• [The task] Output all of the listing, leaving every line exactly as written.

• [Exercise inputs]
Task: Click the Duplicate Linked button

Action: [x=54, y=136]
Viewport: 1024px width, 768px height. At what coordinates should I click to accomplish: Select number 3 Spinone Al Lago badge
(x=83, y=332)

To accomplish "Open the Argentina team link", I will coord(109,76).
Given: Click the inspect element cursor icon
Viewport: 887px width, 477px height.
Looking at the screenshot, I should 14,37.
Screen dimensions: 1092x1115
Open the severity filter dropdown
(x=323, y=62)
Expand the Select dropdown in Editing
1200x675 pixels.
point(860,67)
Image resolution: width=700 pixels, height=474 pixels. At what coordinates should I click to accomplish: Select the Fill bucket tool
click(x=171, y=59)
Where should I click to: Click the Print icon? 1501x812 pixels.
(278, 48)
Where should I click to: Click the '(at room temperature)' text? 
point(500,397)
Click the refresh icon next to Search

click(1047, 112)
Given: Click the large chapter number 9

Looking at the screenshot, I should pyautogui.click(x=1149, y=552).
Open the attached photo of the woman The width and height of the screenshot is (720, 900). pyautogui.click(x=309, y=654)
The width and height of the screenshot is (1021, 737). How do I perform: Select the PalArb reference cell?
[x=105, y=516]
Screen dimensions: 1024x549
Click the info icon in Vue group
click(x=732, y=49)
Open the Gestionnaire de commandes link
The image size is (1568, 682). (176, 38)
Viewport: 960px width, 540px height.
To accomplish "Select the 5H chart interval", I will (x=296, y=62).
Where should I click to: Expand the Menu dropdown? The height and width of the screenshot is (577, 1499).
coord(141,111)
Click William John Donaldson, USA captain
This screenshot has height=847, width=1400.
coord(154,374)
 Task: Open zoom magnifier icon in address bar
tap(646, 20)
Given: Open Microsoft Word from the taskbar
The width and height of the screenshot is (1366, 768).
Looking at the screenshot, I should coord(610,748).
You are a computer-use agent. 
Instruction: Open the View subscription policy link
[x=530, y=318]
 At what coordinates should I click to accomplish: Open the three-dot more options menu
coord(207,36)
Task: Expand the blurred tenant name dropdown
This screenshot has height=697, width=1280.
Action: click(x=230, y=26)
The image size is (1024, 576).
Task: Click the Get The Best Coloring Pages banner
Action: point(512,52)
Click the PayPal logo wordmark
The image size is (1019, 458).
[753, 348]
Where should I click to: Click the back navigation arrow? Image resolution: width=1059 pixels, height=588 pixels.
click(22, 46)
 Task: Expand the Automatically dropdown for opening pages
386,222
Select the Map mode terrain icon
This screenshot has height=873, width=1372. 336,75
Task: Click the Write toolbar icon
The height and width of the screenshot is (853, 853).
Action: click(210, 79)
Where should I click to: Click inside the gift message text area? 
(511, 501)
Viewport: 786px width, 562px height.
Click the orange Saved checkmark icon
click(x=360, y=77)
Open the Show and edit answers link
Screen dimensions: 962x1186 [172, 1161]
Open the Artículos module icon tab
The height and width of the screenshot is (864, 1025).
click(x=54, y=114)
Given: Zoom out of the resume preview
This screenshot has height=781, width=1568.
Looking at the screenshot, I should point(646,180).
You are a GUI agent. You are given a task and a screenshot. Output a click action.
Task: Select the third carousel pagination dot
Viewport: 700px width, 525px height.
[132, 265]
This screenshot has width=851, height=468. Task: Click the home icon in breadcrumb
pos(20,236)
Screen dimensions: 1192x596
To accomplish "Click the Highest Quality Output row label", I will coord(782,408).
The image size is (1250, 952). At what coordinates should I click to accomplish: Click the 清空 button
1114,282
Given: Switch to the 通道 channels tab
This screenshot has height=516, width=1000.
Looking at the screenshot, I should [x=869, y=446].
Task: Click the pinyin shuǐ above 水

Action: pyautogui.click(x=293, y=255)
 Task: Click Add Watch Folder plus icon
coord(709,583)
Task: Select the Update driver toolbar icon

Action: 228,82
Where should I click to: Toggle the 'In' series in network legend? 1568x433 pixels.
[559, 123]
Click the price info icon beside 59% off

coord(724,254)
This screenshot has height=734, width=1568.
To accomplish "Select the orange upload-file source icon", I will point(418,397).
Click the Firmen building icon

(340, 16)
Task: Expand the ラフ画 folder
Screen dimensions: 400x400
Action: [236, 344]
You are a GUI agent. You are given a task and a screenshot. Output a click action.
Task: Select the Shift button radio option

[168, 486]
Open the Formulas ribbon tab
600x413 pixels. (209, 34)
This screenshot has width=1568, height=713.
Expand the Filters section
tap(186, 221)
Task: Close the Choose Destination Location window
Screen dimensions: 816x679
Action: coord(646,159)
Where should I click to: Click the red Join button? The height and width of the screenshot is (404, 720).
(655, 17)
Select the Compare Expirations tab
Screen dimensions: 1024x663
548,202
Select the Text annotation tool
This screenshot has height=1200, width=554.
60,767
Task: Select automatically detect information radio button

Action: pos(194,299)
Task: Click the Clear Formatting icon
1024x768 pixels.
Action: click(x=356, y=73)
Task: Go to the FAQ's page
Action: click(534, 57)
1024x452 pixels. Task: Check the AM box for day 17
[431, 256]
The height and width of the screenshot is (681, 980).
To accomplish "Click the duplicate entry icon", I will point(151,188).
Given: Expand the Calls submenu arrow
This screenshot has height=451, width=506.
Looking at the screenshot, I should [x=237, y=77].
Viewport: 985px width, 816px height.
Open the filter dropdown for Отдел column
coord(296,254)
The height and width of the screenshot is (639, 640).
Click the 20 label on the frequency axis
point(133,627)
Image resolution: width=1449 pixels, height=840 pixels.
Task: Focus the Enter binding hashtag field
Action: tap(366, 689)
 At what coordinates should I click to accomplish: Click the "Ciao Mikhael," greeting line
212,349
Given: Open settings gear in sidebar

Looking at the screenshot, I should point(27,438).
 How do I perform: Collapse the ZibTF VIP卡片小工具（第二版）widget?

• [Response for this exercise]
Task: Click the Duplicate Linked button

Action: [x=54, y=136]
Viewport: 1024px width, 768px height. At what coordinates should I click to accomplish: Select number 3 Spinone Al Lago badge
(x=83, y=332)

To accomplish "Open the Argentina team link", I will coord(109,76).
Given: Click the inspect element cursor icon
Viewport: 887px width, 477px height.
Looking at the screenshot, I should 14,37.
Screen dimensions: 1092x1115
Open the severity filter dropdown
(x=323, y=62)
Expand the Select dropdown in Editing
1200x675 pixels.
point(860,67)
Image resolution: width=700 pixels, height=474 pixels. At what coordinates should I click to accomplish: Select the Fill bucket tool
click(x=171, y=59)
Where should I click to: Click the Print icon? 1501x812 pixels.
(278, 48)
Where should I click to: Click the '(at room temperature)' text? 
point(500,397)
Click the refresh icon next to Search

click(1047, 112)
Given: Click the large chapter number 9

Looking at the screenshot, I should pyautogui.click(x=1149, y=552).
Open the attached photo of the woman The width and height of the screenshot is (720, 900). pyautogui.click(x=309, y=654)
The width and height of the screenshot is (1021, 737). How do I perform: Select the PalArb reference cell?
[x=105, y=516]
Screen dimensions: 1024x549
Click the info icon in Vue group
click(x=732, y=49)
Open the Gestionnaire de commandes link
The image size is (1568, 682). (176, 38)
Viewport: 960px width, 540px height.
To accomplish "Select the 5H chart interval", I will (x=296, y=62).
Where should I click to: Expand the Menu dropdown? The height and width of the screenshot is (577, 1499).
coord(141,111)
Click William John Donaldson, USA captain
This screenshot has height=847, width=1400.
coord(154,374)
 Task: Open zoom magnifier icon in address bar
tap(646, 20)
Given: Open Microsoft Word from the taskbar
The width and height of the screenshot is (1366, 768).
Looking at the screenshot, I should coord(610,748).
You are a computer-use agent. 
Instruction: Open the View subscription policy link
[x=530, y=318]
 At what coordinates should I click to accomplish: Open the three-dot more options menu
coord(207,36)
Task: Expand the blurred tenant name dropdown
This screenshot has height=697, width=1280.
Action: click(x=230, y=26)
The image size is (1024, 576).
Task: Click the Get The Best Coloring Pages banner
Action: point(512,52)
Click the PayPal logo wordmark
The image size is (1019, 458).
[753, 348]
Where should I click to: Click the back navigation arrow? Image resolution: width=1059 pixels, height=588 pixels.
click(22, 46)
 Task: Expand the Automatically dropdown for opening pages
386,222
Select the Map mode terrain icon
This screenshot has height=873, width=1372. 336,75
Task: Click the Write toolbar icon
The height and width of the screenshot is (853, 853).
Action: click(210, 79)
Where should I click to: Click inside the gift message text area? 
(511, 501)
Viewport: 786px width, 562px height.
Click the orange Saved checkmark icon
click(x=360, y=77)
Open the Show and edit answers link
Screen dimensions: 962x1186 [172, 1161]
Open the Artículos module icon tab
The height and width of the screenshot is (864, 1025).
click(x=54, y=114)
Given: Zoom out of the resume preview
This screenshot has height=781, width=1568.
Looking at the screenshot, I should point(646,180).
You are a GUI agent. You are given a task and a screenshot. Output a click action.
Task: Select the third carousel pagination dot
Viewport: 700px width, 525px height.
[132, 265]
This screenshot has width=851, height=468. Task: Click the home icon in breadcrumb
pos(20,236)
Screen dimensions: 1192x596
To accomplish "Click the Highest Quality Output row label", I will coord(782,408).
The image size is (1250, 952). At what coordinates should I click to accomplish: Click the 清空 button
1114,282
Given: Switch to the 通道 channels tab
This screenshot has height=516, width=1000.
Looking at the screenshot, I should [x=869, y=446].
Task: Click the pinyin shuǐ above 水

Action: pyautogui.click(x=293, y=255)
 Task: Click Add Watch Folder plus icon
coord(709,583)
Task: Select the Update driver toolbar icon

Action: 228,82
Where should I click to: Toggle the 'In' series in network legend? 1568x433 pixels.
[559, 123]
Click the price info icon beside 59% off

coord(724,254)
This screenshot has height=734, width=1568.
To accomplish "Select the orange upload-file source icon", I will point(418,397).
Click the Firmen building icon

(340, 16)
Task: Expand the ラフ画 folder
Screen dimensions: 400x400
Action: [236, 344]
You are a GUI agent. You are given a task and a screenshot. Output a click action.
Task: Select the Shift button radio option

[168, 486]
Open the Formulas ribbon tab
600x413 pixels. (209, 34)
This screenshot has width=1568, height=713.
Expand the Filters section
tap(186, 221)
Task: Close the Choose Destination Location window
Screen dimensions: 816x679
Action: coord(646,159)
Where should I click to: Click the red Join button? The height and width of the screenshot is (404, 720).
(655, 17)
Select the Compare Expirations tab
Screen dimensions: 1024x663
548,202
Select the Text annotation tool
This screenshot has height=1200, width=554.
60,767
Task: Select automatically detect information radio button

Action: pos(194,299)
Task: Click the Clear Formatting icon
1024x768 pixels.
Action: click(x=356, y=73)
Task: Go to the FAQ's page
Action: click(534, 57)
1024x452 pixels. Task: Check the AM box for day 17
[431, 256]
The height and width of the screenshot is (681, 980).
To accomplish "Click the duplicate entry icon", I will point(151,188).
Given: Expand the Calls submenu arrow
This screenshot has height=451, width=506.
Looking at the screenshot, I should [x=237, y=77].
Viewport: 985px width, 816px height.
Open the filter dropdown for Отдел column
coord(296,254)
The height and width of the screenshot is (639, 640).
Click the 20 label on the frequency axis
point(133,627)
Image resolution: width=1449 pixels, height=840 pixels.
Task: Focus the Enter binding hashtag field
Action: tap(366, 689)
 At what coordinates should I click to accomplish: Click the "Ciao Mikhael," greeting line
212,349
Given: Open settings gear in sidebar

Looking at the screenshot, I should point(27,438).
 How do I perform: Collapse the ZibTF VIP卡片小工具（第二版）widget?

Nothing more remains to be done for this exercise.